Il difensore della Roma Gianluca Mancini, dichiaratamente tifoso interista, durante un'intervista rilasciata a Cronache di Spogliatoio racconta il suo affetto legato ai colori nerazzurri. "Mi sono tatuato il 23 proprio per Marco Materazzi. Successivamente mi sono fidanzato il 23 con quella che è attualmente mia moglie, e mi sono spostato il 23. Infine me lo sono messo sulla maglietta. Per Marco nasce nel mito di Michael Jordan, per me parte da lui" - apre parlando del suo idolo Matrix -. "Sono nato in una famiglia di interisti e non facevo nemmeno il difensore, però quando lo vedevo giocare con cattiveria, agonismo, con un grande mancino, a me restava impresso. Per me lui è sempre stato il 23. È il primo tatuaggio che mi sono fatto. Mio papà era interista, per lui fare un tatuaggio su un giocatore dell’Inter era subito ok, quindi lo avevo fatto anche un po’ a furbetto. Avevo 15 anni e ho convinto mio padre con il numero di Marco. È stato un difensore che segnava molto. Quando sei ragazzino i difensori è difficile ammirarli, lui segnava, mi piaceva il mondo in cui giocava e poi dove l’ho ammirato tanto è stato a 10 anni, durante il Mondiale 2006. È entrato nella partita contro la Repubblica Ceca, ha segnato il primo gol. Poi lì inizi a capire qualcosina, perché a 10 anni sei sempre piccolo ma intravedi già qualcosina, e da lì è partita la scintilla. Mi sono guardato tutti i video, quando segnava, quando entrava duro. Ho avuto la fortuna di conoscerlo, ci sentiamo ogni tanto, chiedo consigli. Per me è l’idolo". 

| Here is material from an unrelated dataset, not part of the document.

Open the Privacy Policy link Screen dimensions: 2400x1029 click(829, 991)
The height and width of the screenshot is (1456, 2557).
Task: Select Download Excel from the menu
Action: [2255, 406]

Su un aneddoto legato ad un Inter-Roma racconta: "Una volta Edin, prima di Inter-Roma, mi prese in giro un po’ per stuzzicarmi. Mi disse: 'Occhio che domani Lukaku e Martinez ti fanno venire il mal di testa, non la vedi mai'. Capisco che lo dicono per darti forza, però è un meccanismo dentro che ti scatta. Non ho bisogno di queste cose, ognuno prima della partita trova uno spunto per caricarsi. Qualche compagno ti può tirare frecciatine e questo ti può ancor più caricare".